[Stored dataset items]
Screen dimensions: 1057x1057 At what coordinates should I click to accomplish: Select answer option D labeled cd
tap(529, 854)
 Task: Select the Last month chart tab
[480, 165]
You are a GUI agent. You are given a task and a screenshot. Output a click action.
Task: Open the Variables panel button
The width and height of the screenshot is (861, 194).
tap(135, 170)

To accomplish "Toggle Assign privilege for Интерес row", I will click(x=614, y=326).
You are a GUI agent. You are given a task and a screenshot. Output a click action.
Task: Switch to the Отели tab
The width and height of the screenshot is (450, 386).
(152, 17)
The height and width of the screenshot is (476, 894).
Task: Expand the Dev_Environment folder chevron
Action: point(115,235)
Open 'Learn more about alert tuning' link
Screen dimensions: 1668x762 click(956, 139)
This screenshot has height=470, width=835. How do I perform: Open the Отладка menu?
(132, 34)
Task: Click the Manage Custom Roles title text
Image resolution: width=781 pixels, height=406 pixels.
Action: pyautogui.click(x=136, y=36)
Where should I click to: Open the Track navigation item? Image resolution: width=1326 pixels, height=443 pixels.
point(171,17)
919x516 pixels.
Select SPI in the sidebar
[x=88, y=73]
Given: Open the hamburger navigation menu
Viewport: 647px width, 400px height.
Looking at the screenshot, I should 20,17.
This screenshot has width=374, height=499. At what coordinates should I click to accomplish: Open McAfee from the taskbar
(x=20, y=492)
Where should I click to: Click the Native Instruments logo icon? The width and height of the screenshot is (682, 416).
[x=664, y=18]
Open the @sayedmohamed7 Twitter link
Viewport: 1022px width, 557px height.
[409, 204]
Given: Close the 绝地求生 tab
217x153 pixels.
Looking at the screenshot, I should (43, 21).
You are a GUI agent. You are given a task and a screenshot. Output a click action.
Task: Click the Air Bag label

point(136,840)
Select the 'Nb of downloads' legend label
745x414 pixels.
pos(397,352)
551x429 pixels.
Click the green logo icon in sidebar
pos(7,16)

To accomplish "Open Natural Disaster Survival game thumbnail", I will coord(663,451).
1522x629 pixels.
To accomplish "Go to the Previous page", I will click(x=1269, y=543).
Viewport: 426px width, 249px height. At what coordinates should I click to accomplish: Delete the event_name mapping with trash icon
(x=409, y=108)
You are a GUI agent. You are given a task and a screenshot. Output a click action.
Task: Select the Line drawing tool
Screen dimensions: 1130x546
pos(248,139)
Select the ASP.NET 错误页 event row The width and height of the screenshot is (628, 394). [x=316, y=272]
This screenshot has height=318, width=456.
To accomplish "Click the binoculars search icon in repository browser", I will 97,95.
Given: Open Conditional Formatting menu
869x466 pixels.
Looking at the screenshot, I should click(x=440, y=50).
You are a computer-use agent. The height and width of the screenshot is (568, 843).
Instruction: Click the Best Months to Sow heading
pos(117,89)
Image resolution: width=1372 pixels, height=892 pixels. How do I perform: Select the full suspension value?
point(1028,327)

* **REQUIREMENT**:
Set down each entry exactly as it appears above.

* **ANSWER SECTION**:
Screen dimensions: 1057x1057 At what coordinates should I click to accomplish: Select answer option D labeled cd
tap(529, 854)
 Task: Select the Last month chart tab
[480, 165]
You are a GUI agent. You are given a task and a screenshot. Output a click action.
Task: Open the Variables panel button
The width and height of the screenshot is (861, 194).
tap(135, 170)

To accomplish "Toggle Assign privilege for Интерес row", I will click(x=614, y=326).
You are a GUI agent. You are given a task and a screenshot. Output a click action.
Task: Switch to the Отели tab
The width and height of the screenshot is (450, 386).
(152, 17)
The height and width of the screenshot is (476, 894).
Task: Expand the Dev_Environment folder chevron
Action: point(115,235)
Open 'Learn more about alert tuning' link
Screen dimensions: 1668x762 click(956, 139)
This screenshot has height=470, width=835. How do I perform: Open the Отладка menu?
(132, 34)
Task: Click the Manage Custom Roles title text
Image resolution: width=781 pixels, height=406 pixels.
Action: pyautogui.click(x=136, y=36)
Where should I click to: Open the Track navigation item? Image resolution: width=1326 pixels, height=443 pixels.
point(171,17)
919x516 pixels.
Select SPI in the sidebar
[x=88, y=73]
Given: Open the hamburger navigation menu
Viewport: 647px width, 400px height.
Looking at the screenshot, I should 20,17.
This screenshot has width=374, height=499. At what coordinates should I click to accomplish: Open McAfee from the taskbar
(x=20, y=492)
Where should I click to: Click the Native Instruments logo icon? The width and height of the screenshot is (682, 416).
[x=664, y=18]
Open the @sayedmohamed7 Twitter link
Viewport: 1022px width, 557px height.
[409, 204]
Given: Close the 绝地求生 tab
217x153 pixels.
Looking at the screenshot, I should (43, 21).
You are a GUI agent. You are given a task and a screenshot. Output a click action.
Task: Click the Air Bag label

point(136,840)
Select the 'Nb of downloads' legend label
745x414 pixels.
pos(397,352)
551x429 pixels.
Click the green logo icon in sidebar
pos(7,16)

To accomplish "Open Natural Disaster Survival game thumbnail", I will coord(663,451).
1522x629 pixels.
To accomplish "Go to the Previous page", I will click(x=1269, y=543).
Viewport: 426px width, 249px height. At what coordinates should I click to accomplish: Delete the event_name mapping with trash icon
(x=409, y=108)
You are a GUI agent. You are given a task and a screenshot. Output a click action.
Task: Select the Line drawing tool
Screen dimensions: 1130x546
pos(248,139)
Select the ASP.NET 错误页 event row The width and height of the screenshot is (628, 394). [x=316, y=272]
This screenshot has height=318, width=456.
To accomplish "Click the binoculars search icon in repository browser", I will 97,95.
Given: Open Conditional Formatting menu
869x466 pixels.
Looking at the screenshot, I should click(x=440, y=50).
You are a computer-use agent. The height and width of the screenshot is (568, 843).
Instruction: Click the Best Months to Sow heading
pos(117,89)
Image resolution: width=1372 pixels, height=892 pixels. How do I perform: Select the full suspension value?
point(1028,327)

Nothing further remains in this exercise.